Isu tentang penjualan aset bangsa sebenarnya sudah mulai terdengar lirih dalam kasus privatisasi BUMN dan divestasi aset Perbankan. Dan kini isu tersebut nampaknya kembali men-dompleng isu ketergantungan terhadap IMF. Berhasilkan? Agar isu tersebut jangan sampai dimainkan oleh tangan-tangan politik yang berkepentingan, ada baiknya kita memikirkannya sejak dini.
Kita harus jujur mengakui bahwa investasi asing adalah “berkah” yang dinanti-nanti dalam jangka dekat agar bisa mempercepat pemulihan siklus bisnis yang telah lama sekarat.
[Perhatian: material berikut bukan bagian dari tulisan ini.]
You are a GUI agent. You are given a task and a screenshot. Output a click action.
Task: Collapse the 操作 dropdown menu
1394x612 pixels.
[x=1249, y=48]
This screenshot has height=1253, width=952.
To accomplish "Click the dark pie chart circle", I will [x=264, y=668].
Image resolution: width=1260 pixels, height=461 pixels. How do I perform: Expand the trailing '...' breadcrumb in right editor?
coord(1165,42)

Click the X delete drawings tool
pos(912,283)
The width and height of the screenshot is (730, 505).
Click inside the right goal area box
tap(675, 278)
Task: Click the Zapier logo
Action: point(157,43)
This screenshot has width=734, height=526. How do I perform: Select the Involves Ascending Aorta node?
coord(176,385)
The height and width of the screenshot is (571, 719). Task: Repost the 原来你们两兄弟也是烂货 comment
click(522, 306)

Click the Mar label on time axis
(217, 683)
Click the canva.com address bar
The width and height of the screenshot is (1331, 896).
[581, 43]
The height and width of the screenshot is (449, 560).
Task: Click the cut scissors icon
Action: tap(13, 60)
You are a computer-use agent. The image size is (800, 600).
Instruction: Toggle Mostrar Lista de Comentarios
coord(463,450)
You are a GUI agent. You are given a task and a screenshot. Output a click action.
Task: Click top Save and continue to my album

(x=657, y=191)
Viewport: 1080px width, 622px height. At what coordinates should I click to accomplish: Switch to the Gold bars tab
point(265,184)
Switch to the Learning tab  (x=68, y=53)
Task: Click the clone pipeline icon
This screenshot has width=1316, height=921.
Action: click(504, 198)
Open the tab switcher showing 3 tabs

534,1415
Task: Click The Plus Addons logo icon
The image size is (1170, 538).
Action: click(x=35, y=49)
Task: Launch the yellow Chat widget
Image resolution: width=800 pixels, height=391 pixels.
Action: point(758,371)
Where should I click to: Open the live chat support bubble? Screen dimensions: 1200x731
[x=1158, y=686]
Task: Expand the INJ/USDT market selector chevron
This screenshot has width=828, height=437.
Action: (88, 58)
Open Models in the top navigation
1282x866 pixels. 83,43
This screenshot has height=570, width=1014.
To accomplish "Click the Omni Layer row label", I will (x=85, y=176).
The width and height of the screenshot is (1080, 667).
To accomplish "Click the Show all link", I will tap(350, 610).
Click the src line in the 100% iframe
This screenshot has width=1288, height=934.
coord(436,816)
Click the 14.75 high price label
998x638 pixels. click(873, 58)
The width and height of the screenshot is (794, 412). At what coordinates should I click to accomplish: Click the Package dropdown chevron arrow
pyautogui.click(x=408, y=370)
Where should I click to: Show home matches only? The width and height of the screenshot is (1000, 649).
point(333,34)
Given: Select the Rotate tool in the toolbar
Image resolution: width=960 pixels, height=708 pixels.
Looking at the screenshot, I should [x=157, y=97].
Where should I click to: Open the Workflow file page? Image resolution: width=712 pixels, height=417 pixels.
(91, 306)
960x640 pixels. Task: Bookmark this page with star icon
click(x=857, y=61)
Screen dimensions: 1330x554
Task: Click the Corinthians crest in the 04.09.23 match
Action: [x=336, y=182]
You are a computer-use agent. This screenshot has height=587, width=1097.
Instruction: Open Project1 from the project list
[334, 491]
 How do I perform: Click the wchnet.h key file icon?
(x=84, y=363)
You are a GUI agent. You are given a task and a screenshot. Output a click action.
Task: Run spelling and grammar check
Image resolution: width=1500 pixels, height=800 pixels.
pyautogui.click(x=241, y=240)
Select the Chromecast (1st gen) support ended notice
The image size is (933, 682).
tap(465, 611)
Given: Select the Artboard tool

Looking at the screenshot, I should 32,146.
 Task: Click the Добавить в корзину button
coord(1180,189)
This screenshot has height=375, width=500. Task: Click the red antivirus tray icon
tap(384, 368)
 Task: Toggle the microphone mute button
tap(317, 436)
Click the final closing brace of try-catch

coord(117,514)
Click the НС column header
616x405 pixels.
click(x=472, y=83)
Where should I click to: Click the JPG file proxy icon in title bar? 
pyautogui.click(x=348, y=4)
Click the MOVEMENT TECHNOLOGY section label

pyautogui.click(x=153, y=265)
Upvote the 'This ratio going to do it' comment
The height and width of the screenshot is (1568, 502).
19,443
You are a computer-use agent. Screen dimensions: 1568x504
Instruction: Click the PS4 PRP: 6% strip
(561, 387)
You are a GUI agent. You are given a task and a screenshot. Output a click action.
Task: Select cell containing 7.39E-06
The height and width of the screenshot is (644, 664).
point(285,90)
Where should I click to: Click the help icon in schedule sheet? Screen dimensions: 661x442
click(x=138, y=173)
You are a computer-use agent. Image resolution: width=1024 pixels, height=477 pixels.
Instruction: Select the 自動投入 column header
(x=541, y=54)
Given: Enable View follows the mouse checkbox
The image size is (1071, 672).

Namun jika salah urus, modal asing bisa saja menjadi “bencana” di kemudian hari. Sama seperti modal asing yang dibawa masuk oleh IMF, Bank Dunia dan lembaga multilateral lainnya; pada mulanya adalah madu tetapi kemudian menjadi racun.
Sebagaimana kita ketahui, modal asing masuk melalui dua pintu utama. Pertama melalui utang pemerintah dan kedua utang swasta. Itulah mengapa kita punya dua skema negosiasi, yaitu Paris Club (utang pemerintah) dan London Club (utang swasta). Manakala dua sumber tersebut tersendat, maka mendorong investor asing untuk membeli aset secara langsung adalah pilihan yang strategis.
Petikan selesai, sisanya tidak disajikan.